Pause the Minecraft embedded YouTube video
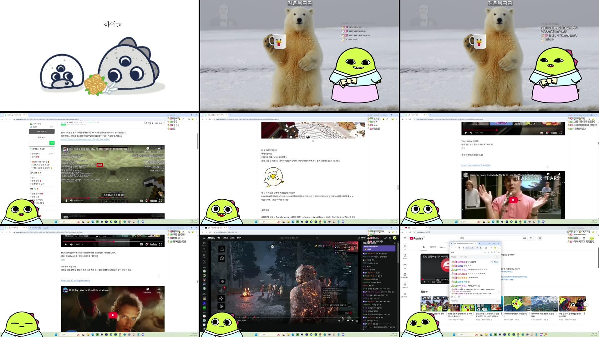tap(66, 201)

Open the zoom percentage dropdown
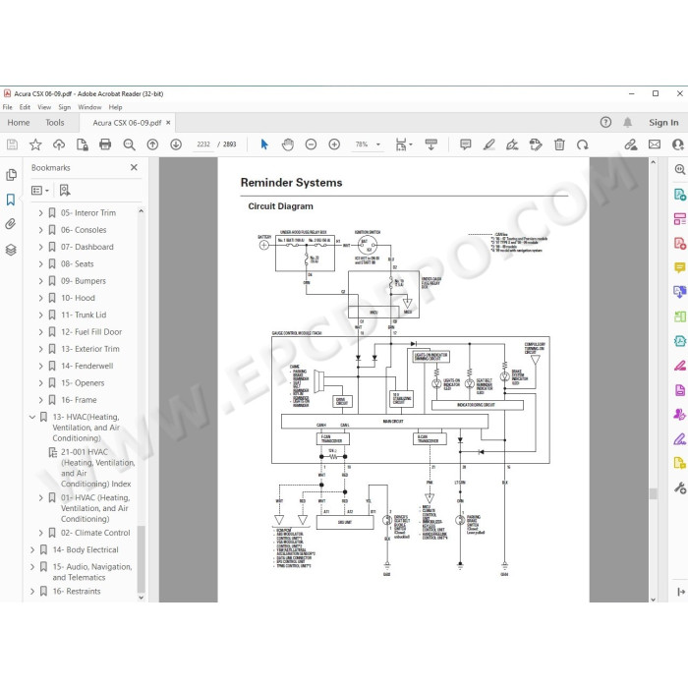tap(378, 144)
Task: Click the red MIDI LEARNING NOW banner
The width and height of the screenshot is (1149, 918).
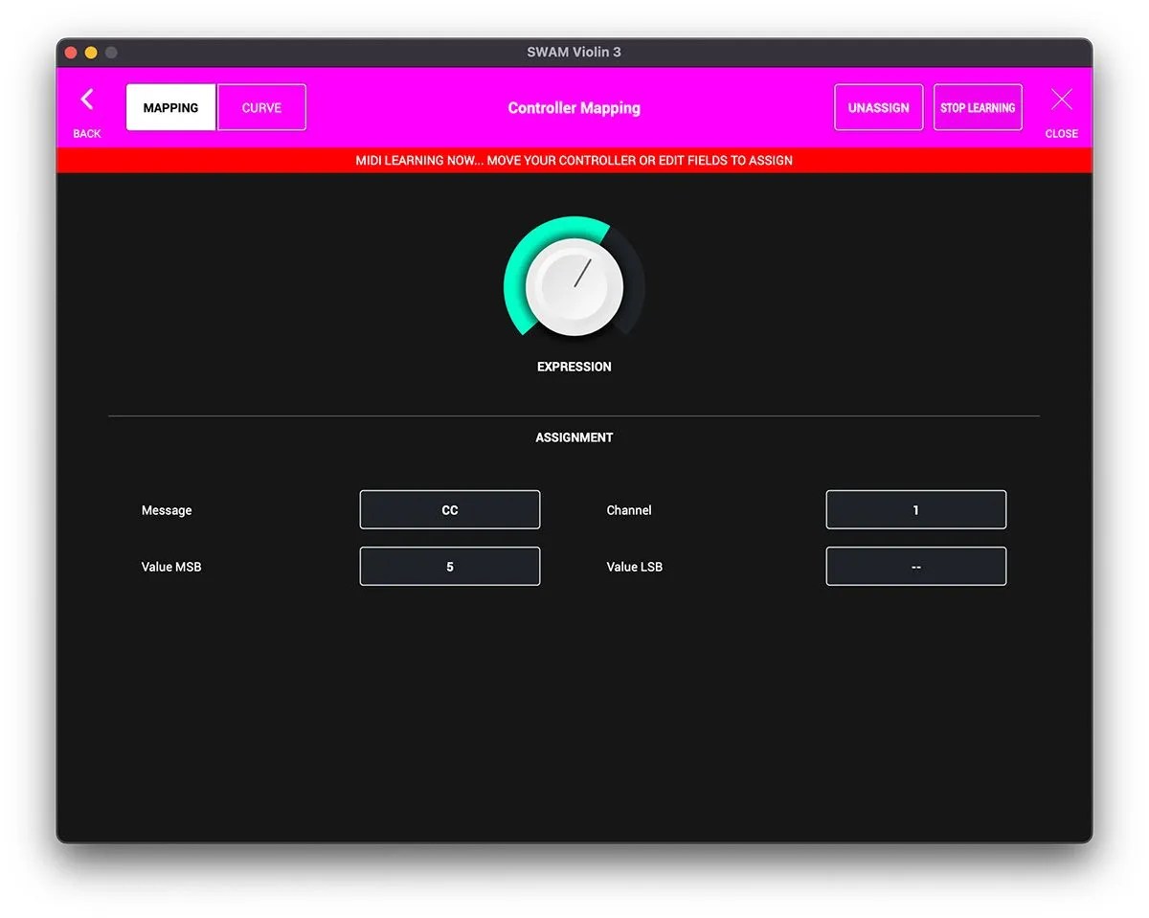Action: click(x=575, y=160)
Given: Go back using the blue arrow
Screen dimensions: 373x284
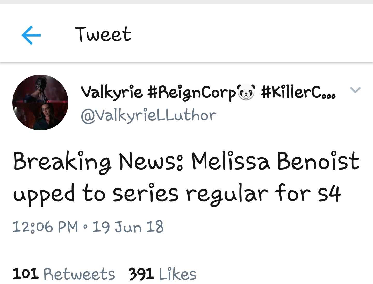Looking at the screenshot, I should [31, 35].
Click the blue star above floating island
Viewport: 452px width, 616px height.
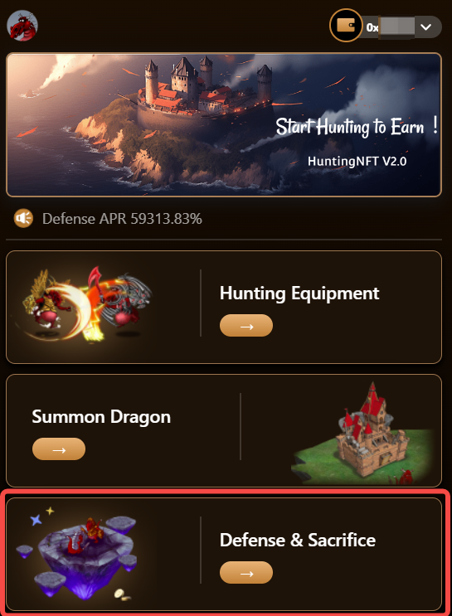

Direction: Reproduce every line of the data above word for word, omitting the pictures.

Complete output:
Pause the Minecraft embedded YouTube video
tap(66, 201)

Open the zoom percentage dropdown
tap(378, 144)
Task: Click the red MIDI LEARNING NOW banner
The width and height of the screenshot is (1149, 918).
Action: click(x=575, y=160)
Given: Go back using the blue arrow
Screen dimensions: 373x284
Looking at the screenshot, I should [31, 35].
Click the blue star above floating island
Viewport: 452px width, 616px height.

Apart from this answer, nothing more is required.